London: Hailed as a “once in a lifetime” exhibition, the Cézanne Portraits exhibition is leaving Paris for London’s National Portrait Gallery. The first major exhibition dedicated entirely to Cézanne’s portraiture, the show brings together 50 pieces from collections in Brazil, Denmark, France, Japan, Russia, Sweden, the United Kingdom and the United States.
Of these 50 pieces, several have never before been publicly exhibited in the UK, including Self Portrait in a Bowler Hat (1885-86) from the Ny Carlsberg Glyptotek gallery in Copenhagen. Returning to the UK for the first time since the 1930s are Boy in a Red Waistcoat (1888-90) and Madame Cézanne in a Yellow Chair (1888-90).
Called “the father of us all” by both Picasso and Matisse, Cézanne remains known predominantly for his landscapes and still life artwork despite producing over 200 portraits. Cézanne Portraits seeks to spotlight the artist’s lesser-known talent as a portrait artist, by examining the chronological evolution of the Post-Impressionist artist’s portraiture, as well as the changes in technique, method and style depending on the sitters.
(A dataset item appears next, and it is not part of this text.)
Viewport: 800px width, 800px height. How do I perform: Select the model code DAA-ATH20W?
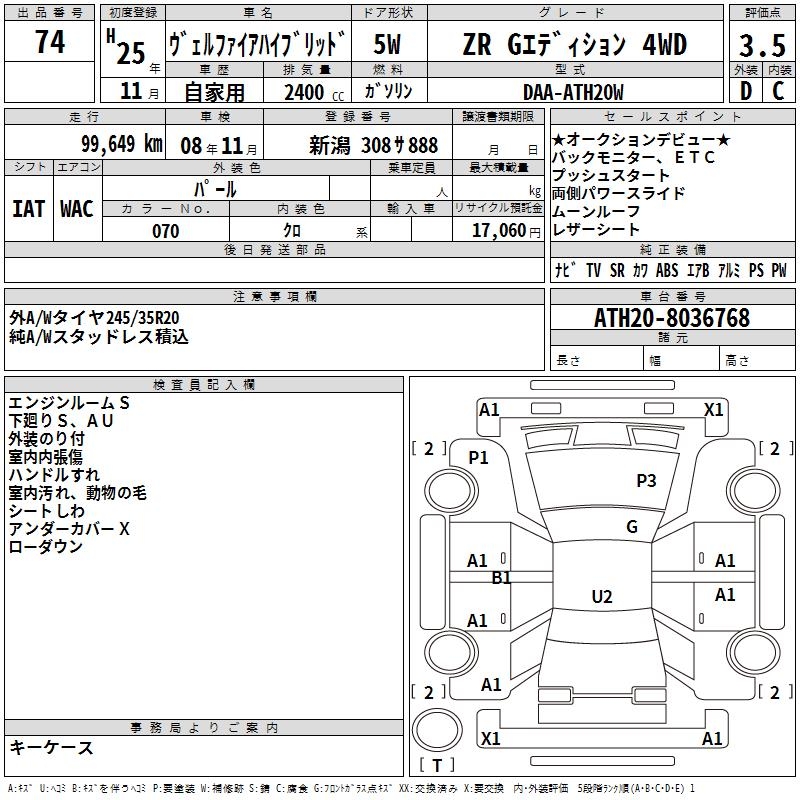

Subjects include Cézanne’s uncle Dominique, a young man believed to be Michelangelo de Rosa, and the gardener/caretaker Vallier, painted shortly before the artist’s death.
Dr Nicholas Cullinan, director of the National Portrait Gallery, London, explained the importance of the exhibition, “Up until now, Cezanne’s portraiture has received surprisingly little attention, so we are thrilled to be able to bring together so many of his portraits for the first time to reveal arguably the most personal, and therefore most human, aspect of Cézanne’s art.”
The Cézanne Portraits exhibition first opened at Paris’s Musée d’Orsay in June 2017, closing in late September. Following its run at London’s National Portrait Gallery, the show will head to the National Gallery of Art in Washington, USA.